───── DATA
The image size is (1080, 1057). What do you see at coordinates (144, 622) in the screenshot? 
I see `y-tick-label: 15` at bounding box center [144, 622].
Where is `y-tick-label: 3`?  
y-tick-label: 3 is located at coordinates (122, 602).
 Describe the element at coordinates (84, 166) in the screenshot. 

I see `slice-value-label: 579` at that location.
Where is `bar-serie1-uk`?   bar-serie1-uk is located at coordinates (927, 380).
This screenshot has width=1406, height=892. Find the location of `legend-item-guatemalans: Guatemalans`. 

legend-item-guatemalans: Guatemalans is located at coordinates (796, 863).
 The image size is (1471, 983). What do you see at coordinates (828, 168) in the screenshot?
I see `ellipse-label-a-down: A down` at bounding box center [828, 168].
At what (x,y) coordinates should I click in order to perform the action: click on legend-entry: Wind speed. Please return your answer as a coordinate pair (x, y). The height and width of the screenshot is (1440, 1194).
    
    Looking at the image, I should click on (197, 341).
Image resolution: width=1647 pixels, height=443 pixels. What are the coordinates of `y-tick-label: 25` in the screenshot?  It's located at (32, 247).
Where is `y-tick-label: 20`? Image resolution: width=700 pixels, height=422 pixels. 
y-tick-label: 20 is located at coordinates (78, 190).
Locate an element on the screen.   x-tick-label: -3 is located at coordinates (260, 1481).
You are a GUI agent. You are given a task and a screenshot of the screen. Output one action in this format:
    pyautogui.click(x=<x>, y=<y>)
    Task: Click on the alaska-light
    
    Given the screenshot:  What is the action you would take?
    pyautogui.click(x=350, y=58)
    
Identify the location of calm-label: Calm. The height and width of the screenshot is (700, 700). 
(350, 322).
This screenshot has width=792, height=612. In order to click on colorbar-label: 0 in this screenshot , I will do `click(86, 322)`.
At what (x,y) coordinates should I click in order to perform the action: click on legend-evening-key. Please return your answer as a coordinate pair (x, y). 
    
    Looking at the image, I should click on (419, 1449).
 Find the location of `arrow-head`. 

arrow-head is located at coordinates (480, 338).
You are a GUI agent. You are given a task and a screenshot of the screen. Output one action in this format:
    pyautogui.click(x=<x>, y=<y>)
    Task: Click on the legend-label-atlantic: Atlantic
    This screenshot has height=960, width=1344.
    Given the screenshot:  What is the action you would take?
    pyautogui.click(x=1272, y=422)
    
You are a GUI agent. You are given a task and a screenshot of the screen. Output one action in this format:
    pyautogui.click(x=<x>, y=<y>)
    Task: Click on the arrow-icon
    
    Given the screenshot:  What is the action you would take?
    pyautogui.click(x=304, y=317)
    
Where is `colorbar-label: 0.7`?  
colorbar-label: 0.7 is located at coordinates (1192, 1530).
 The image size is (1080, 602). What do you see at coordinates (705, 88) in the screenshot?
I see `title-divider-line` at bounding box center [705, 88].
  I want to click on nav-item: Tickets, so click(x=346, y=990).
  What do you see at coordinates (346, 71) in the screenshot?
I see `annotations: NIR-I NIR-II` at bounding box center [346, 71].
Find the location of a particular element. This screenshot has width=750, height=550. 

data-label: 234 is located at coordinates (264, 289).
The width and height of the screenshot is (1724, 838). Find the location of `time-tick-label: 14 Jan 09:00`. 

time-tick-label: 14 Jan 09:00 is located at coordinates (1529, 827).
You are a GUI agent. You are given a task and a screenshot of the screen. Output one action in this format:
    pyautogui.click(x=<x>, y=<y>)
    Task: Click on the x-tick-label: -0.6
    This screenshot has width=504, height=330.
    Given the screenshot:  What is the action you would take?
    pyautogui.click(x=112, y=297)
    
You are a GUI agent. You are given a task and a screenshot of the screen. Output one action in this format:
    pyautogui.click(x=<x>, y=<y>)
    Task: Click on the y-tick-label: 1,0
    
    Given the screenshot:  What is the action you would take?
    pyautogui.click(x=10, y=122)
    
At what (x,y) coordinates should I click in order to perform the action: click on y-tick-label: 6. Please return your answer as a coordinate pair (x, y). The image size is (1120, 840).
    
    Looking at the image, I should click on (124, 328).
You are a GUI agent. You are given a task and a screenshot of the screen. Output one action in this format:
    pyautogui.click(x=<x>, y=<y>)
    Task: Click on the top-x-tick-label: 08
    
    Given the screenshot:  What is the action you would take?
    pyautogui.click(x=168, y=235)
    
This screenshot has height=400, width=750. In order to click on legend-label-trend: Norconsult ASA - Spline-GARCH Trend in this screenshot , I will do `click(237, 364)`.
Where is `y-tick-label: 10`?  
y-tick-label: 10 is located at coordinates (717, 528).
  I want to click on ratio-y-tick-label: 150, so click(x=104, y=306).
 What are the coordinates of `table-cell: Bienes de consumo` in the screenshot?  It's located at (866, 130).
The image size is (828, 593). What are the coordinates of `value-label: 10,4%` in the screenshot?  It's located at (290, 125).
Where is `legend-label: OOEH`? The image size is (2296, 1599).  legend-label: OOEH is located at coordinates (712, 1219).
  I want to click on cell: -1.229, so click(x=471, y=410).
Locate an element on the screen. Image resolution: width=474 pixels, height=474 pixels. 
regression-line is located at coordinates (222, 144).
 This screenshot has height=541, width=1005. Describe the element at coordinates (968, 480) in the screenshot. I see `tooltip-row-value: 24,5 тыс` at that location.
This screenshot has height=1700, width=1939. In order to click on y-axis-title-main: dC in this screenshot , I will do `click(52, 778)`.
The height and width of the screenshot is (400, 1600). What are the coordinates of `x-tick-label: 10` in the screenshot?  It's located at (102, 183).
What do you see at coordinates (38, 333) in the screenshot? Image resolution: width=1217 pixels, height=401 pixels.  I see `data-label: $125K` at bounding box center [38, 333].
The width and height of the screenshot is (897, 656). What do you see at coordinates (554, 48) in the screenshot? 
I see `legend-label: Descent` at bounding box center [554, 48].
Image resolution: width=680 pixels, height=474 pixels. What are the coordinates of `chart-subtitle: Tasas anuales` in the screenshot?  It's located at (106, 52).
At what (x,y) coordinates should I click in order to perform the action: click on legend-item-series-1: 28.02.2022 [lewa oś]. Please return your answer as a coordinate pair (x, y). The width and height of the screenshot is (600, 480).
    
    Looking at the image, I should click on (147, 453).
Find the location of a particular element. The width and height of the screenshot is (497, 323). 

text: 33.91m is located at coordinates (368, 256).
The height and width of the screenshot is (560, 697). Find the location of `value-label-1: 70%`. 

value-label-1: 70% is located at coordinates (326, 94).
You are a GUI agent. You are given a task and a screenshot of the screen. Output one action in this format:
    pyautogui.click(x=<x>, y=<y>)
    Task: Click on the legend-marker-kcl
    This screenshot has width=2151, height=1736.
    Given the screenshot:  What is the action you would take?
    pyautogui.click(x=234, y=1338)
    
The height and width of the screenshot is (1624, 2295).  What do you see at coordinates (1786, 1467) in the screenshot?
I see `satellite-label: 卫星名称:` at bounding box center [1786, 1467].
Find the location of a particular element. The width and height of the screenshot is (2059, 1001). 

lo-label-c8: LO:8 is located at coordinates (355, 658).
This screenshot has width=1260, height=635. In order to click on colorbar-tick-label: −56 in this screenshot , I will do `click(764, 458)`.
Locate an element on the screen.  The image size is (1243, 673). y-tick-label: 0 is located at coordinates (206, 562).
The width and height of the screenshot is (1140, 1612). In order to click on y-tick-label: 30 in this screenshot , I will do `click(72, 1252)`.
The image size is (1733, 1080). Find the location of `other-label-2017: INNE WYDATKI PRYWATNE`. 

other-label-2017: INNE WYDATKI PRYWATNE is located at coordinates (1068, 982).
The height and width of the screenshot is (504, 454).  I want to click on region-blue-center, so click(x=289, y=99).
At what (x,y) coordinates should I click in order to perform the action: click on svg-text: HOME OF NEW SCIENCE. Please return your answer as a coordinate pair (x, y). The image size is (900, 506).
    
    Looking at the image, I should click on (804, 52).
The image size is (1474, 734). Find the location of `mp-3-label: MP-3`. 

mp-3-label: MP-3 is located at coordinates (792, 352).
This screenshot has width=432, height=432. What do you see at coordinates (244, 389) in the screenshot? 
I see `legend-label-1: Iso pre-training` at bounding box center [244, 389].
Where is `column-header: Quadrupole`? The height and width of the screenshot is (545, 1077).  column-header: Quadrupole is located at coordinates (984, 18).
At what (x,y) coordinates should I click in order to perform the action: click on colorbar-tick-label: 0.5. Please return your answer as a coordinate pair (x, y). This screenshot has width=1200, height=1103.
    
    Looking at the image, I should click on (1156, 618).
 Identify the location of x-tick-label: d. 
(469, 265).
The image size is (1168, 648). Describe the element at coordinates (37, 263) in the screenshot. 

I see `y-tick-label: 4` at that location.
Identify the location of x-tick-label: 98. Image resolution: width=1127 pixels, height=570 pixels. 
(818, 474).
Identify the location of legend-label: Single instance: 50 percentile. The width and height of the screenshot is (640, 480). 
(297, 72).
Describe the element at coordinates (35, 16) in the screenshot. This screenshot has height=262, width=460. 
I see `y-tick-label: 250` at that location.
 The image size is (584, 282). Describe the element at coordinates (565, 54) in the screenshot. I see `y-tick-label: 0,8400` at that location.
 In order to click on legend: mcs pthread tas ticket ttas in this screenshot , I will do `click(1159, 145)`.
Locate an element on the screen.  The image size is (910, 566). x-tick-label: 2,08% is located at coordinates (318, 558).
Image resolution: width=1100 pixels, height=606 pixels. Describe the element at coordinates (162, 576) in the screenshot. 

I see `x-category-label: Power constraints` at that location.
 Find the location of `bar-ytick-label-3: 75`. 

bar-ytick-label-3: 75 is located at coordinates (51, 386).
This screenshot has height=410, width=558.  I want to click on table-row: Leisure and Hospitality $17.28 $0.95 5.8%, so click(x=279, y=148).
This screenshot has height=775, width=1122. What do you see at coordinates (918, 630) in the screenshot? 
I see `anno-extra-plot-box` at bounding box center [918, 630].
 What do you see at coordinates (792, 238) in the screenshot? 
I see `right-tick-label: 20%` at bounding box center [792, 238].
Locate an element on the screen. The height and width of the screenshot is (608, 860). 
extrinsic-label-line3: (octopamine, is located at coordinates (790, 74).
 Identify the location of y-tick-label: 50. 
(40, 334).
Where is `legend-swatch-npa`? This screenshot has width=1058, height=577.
──────────
(DIRECTIONS): Present the data from the line with "This screenshot has height=775, width=1122." through the line with "center [792, 238].", both included, as a Markdown table. Use a column named Row for the row number and a column named Entry for the line, and omit blank lines.

(SOLUTION):
| Row | Entry |
|---|---|
| 1 | This screenshot has height=775, width=1122. What do you see at coordinates (918, 630) in the screenshot?  |
| 2 | I see `anno-extra-plot-box` at bounding box center [918, 630]. |
| 3 |  What do you see at coordinates (792, 238) in the screenshot?  |
| 4 | I see `right-tick-label: 20%` at bounding box center [792, 238]. |